# [PROBLEM DESCRIPTION]
Look through the data below and extract, unchanged, the lines from the one that contains "Политика конфиденциальности (662, 1686)" to the one that contains "バレンシアガ (34, 1948)", both included.

# [SUPPLIED MATERIAL]

-- Opening Marker --

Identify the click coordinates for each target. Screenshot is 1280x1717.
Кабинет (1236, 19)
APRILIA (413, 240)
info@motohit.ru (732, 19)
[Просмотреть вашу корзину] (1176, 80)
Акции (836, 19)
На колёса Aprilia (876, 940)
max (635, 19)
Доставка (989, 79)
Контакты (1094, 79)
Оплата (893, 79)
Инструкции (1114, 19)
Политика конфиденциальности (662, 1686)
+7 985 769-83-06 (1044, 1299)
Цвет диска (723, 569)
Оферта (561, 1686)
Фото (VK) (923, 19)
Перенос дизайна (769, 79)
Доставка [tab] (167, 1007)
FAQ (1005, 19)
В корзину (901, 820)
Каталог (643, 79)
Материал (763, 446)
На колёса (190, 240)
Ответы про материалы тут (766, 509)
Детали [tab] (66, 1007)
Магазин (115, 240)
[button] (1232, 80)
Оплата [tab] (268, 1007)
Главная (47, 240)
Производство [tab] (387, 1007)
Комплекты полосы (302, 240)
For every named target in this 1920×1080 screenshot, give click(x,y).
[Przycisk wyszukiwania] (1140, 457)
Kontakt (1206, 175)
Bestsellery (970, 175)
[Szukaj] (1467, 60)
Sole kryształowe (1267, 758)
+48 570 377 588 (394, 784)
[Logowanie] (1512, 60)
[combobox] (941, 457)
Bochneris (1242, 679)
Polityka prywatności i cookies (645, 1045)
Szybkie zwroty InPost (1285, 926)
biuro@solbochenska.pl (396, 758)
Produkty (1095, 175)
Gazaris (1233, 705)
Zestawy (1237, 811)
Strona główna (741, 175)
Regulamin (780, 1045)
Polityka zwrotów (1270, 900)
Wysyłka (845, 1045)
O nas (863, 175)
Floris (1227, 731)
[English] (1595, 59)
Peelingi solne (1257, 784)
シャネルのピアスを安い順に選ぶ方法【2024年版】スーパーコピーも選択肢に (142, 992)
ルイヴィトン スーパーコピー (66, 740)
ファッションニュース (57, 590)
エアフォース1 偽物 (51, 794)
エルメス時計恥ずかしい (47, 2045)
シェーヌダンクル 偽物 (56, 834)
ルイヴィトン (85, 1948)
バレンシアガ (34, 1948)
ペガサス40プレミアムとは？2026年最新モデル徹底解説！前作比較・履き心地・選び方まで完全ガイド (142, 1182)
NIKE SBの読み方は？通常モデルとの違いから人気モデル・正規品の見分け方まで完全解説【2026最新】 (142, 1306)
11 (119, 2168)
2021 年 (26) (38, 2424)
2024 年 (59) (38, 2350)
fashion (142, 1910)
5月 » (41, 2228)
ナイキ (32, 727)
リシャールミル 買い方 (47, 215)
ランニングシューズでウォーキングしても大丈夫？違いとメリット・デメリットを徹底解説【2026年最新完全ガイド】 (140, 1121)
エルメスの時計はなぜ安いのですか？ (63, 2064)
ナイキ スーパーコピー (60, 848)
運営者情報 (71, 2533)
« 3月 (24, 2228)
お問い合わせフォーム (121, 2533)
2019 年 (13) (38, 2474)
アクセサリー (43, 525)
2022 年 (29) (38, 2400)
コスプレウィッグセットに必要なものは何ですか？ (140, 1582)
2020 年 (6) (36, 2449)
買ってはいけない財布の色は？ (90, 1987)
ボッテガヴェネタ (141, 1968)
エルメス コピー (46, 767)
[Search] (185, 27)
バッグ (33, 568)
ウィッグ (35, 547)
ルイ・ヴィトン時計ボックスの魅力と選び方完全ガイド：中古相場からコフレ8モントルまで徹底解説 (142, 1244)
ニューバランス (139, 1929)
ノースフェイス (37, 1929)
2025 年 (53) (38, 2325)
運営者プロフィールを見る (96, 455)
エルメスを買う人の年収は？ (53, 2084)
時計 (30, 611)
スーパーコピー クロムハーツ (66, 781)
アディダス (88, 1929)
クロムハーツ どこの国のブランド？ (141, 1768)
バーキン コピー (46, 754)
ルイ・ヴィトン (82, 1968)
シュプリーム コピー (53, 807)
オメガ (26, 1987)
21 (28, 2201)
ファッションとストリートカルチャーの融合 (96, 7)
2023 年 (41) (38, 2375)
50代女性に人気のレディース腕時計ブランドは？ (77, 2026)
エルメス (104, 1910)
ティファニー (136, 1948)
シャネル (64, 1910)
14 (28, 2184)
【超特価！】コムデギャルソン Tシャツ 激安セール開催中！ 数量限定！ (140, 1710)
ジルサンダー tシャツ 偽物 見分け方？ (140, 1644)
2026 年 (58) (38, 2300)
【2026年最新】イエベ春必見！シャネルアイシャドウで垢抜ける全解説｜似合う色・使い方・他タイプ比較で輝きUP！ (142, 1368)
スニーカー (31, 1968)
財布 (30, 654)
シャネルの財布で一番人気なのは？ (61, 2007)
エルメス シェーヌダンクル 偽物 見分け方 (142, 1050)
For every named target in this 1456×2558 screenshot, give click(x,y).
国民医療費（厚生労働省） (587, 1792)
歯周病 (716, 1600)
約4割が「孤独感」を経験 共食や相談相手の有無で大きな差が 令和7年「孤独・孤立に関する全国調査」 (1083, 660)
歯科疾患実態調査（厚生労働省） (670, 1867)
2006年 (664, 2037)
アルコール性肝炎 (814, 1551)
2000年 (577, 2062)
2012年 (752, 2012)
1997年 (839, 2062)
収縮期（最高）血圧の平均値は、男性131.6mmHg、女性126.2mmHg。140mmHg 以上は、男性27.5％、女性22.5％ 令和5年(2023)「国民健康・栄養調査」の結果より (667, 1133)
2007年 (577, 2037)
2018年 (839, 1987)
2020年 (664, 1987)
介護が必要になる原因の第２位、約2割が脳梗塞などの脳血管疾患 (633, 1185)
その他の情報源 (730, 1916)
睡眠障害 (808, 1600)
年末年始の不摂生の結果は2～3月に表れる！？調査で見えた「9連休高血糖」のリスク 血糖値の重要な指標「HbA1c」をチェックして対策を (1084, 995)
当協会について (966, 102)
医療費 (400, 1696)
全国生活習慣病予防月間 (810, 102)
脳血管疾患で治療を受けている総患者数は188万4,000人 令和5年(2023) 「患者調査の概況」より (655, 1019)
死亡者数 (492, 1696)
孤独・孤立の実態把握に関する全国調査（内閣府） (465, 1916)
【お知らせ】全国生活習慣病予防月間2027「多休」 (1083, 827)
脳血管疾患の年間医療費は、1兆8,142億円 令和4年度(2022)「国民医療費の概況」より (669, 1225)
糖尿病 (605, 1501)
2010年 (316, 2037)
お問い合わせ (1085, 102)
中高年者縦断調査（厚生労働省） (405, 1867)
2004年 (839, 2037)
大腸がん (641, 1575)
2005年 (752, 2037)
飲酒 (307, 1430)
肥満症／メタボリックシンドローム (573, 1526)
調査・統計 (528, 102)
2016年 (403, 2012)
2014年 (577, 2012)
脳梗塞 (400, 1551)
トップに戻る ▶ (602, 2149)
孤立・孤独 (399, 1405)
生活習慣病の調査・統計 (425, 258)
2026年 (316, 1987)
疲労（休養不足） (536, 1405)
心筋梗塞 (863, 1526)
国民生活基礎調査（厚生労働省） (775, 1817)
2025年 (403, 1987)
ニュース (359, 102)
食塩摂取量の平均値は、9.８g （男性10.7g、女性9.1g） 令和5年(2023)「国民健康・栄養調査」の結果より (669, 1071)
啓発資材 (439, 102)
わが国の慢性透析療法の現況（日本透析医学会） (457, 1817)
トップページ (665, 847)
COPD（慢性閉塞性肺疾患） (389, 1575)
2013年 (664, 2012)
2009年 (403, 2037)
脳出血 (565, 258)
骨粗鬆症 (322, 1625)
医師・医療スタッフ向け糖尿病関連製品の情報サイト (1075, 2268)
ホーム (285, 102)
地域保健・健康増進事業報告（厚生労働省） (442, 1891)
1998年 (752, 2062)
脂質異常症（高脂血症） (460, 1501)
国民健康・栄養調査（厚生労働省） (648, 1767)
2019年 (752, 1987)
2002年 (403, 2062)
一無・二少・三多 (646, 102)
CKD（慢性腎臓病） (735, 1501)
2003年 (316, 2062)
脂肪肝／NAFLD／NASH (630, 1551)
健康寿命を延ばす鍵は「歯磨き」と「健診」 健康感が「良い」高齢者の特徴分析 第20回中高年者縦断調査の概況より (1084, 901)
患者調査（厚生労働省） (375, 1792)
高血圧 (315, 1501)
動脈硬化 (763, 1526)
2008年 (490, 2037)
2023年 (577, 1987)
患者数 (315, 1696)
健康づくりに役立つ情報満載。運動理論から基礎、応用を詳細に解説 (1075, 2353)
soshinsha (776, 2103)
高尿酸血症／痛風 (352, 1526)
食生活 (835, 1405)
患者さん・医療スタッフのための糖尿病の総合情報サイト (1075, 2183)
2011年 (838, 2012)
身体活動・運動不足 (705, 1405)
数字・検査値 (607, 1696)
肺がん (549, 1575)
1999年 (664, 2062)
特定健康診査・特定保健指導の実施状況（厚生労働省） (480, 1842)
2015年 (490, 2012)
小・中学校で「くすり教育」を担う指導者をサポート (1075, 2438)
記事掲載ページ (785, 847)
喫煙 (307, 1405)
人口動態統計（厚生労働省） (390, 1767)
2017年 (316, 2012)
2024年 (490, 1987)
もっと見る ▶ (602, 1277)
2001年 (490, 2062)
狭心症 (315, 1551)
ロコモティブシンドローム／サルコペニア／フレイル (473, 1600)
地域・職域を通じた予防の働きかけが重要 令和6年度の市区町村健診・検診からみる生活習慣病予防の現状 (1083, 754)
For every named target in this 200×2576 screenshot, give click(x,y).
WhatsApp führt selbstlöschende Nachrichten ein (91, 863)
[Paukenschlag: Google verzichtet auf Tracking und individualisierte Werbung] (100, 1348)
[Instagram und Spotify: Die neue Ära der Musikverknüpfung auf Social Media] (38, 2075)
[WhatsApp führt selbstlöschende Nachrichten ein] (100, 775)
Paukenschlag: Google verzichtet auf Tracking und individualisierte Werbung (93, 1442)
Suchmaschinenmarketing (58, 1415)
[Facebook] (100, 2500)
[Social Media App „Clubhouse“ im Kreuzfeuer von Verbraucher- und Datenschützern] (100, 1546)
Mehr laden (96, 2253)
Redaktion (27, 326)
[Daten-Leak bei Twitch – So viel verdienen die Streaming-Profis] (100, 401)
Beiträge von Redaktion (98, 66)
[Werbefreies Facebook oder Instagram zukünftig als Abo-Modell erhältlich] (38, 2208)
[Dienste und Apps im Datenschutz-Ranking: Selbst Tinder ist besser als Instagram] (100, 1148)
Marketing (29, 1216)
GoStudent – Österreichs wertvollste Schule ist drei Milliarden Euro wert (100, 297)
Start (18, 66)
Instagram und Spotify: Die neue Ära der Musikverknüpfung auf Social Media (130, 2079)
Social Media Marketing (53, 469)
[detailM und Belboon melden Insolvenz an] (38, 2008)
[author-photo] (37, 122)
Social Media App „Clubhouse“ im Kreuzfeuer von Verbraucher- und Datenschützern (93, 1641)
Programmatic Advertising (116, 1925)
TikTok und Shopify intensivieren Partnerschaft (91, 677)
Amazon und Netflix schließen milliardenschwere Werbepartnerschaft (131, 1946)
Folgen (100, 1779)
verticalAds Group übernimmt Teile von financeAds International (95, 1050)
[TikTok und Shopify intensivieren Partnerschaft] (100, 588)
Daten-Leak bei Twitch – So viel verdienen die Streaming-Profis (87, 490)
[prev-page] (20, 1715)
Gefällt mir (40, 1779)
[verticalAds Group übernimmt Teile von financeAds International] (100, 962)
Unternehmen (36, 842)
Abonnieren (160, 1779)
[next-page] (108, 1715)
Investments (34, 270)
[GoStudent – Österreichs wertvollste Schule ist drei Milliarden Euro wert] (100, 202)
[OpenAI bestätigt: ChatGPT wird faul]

-- Closing Marker --

# [RESULT OF THIS EXERCISE]
Политика конфиденциальности (662, 1686)
+7 985 769-83-06 (1044, 1299)
Цвет диска (723, 569)
Оферта (561, 1686)
Фото (VK) (923, 19)
Перенос дизайна (769, 79)
Доставка [tab] (167, 1007)
FAQ (1005, 19)
В корзину (901, 820)
Каталог (643, 79)
Материал (763, 446)
На колёса (190, 240)
Ответы про материалы тут (766, 509)
Детали [tab] (66, 1007)
Магазин (115, 240)
[button] (1232, 80)
Оплата [tab] (268, 1007)
Главная (47, 240)
Производство [tab] (387, 1007)
Комплекты полосы (302, 240)
For every named target in this 1920×1080 screenshot, give click(x,y).
[Przycisk wyszukiwania] (1140, 457)
Kontakt (1206, 175)
Bestsellery (970, 175)
[Szukaj] (1467, 60)
Sole kryształowe (1267, 758)
+48 570 377 588 (394, 784)
[Logowanie] (1512, 60)
[combobox] (941, 457)
Bochneris (1242, 679)
Polityka prywatności i cookies (645, 1045)
Szybkie zwroty InPost (1285, 926)
biuro@solbochenska.pl (396, 758)
Produkty (1095, 175)
Gazaris (1233, 705)
Zestawy (1237, 811)
Strona główna (741, 175)
Regulamin (780, 1045)
Polityka zwrotów (1270, 900)
Wysyłka (845, 1045)
O nas (863, 175)
Floris (1227, 731)
[English] (1595, 59)
Peelingi solne (1257, 784)
シャネルのピアスを安い順に選ぶ方法【2024年版】スーパーコピーも選択肢に (142, 992)
ルイヴィトン スーパーコピー (66, 740)
ファッションニュース (57, 590)
エアフォース1 偽物 (51, 794)
エルメス時計恥ずかしい (47, 2045)
シェーヌダンクル 偽物 (56, 834)
ルイヴィトン (85, 1948)
バレンシアガ (34, 1948)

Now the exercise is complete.